"On my right hand side this figure came sliding up; I didn't see him til the last moment, and then just a massive bang. He smashed me like a Mack truck."
In "sheer panic", Mr Keeping went limp in the croc's mouth, as it had his right arm and shoulder pinned.
"I thought in the split second: 'I'm out in the middle of the ocean, there's no one around, I think this is it ... I don't think I've got a chance against this bastard'."
With his free arm, Mr Keeping poked the 2.5 metre crocodile in the eye.
"Growing up in the Territory what I've learned, everyone sticks their finger in a croc's eye, so I thought I'd go for gold, got my index finger and shoved it as hard as I could right into his eye socket," he said.
The crocodile let him go but then came at him again and again, as Mr Keeping used his board to hit it as hard as he could across its snout while paddling back towards shore.
"I never thought in the world I'd get back to the beach, I thought 'he's going to nail me from the side or he's going to get underneath me and pull me under'," he said.

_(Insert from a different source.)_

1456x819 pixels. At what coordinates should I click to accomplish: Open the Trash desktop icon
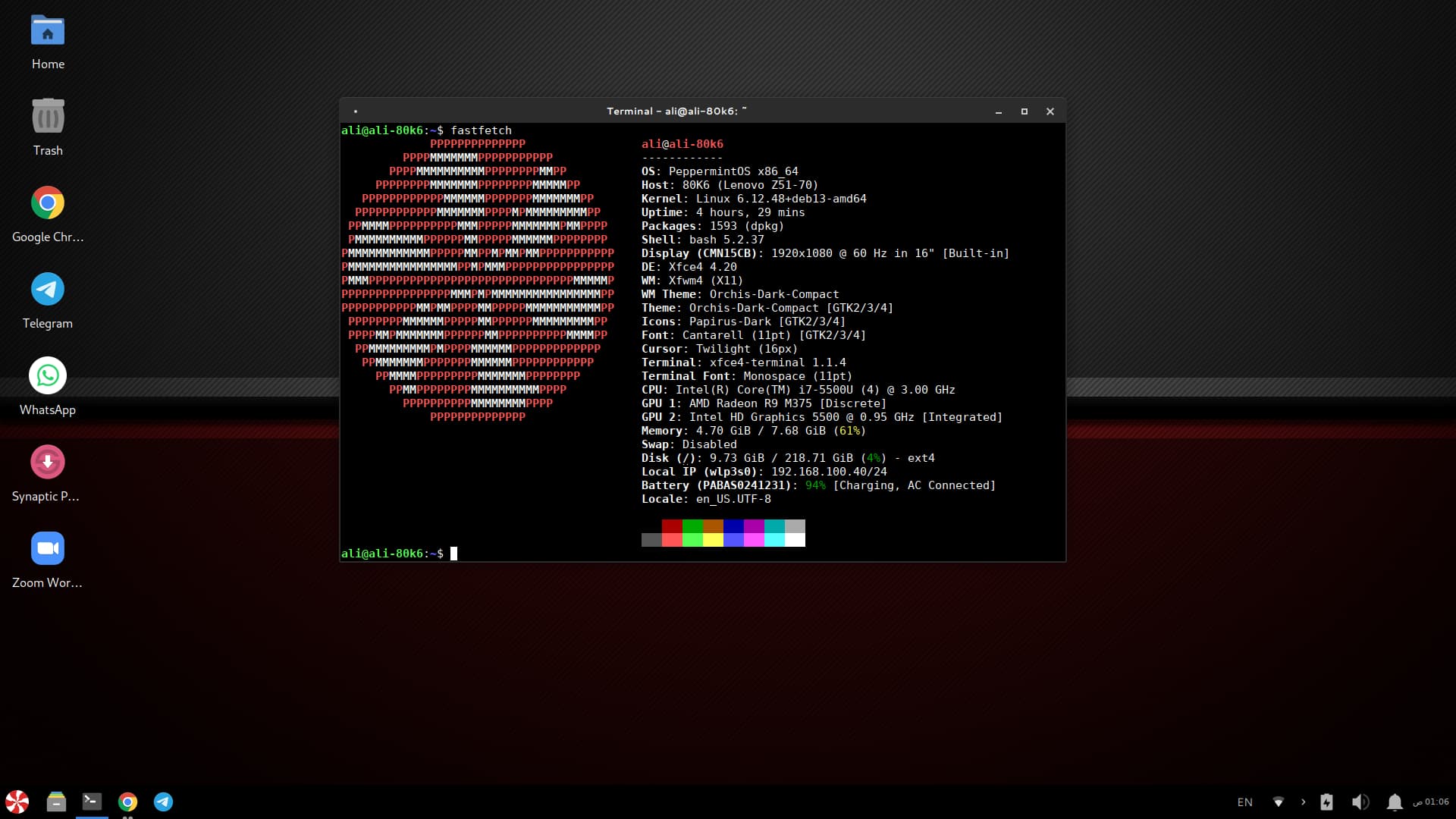click(x=48, y=118)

"He kept coming in to try to get me and I kept giving him grief with the board; it was pretty unreal to see a beast like that that close."
He made it back to the beach and the crocodile disappeared beneath the water.
Mr Keeping called his sister to take him to hospital, where he was treated for lacerations across his arm, and cuts and small puncture wounds on his back.
If he hadn't been wearing a stinger suit, he said, "he would have just ripped me to pieces".
Mr Keeping agreed he was very lucky with his close call, and said he would keep kite-surfing, but not at Lee Point.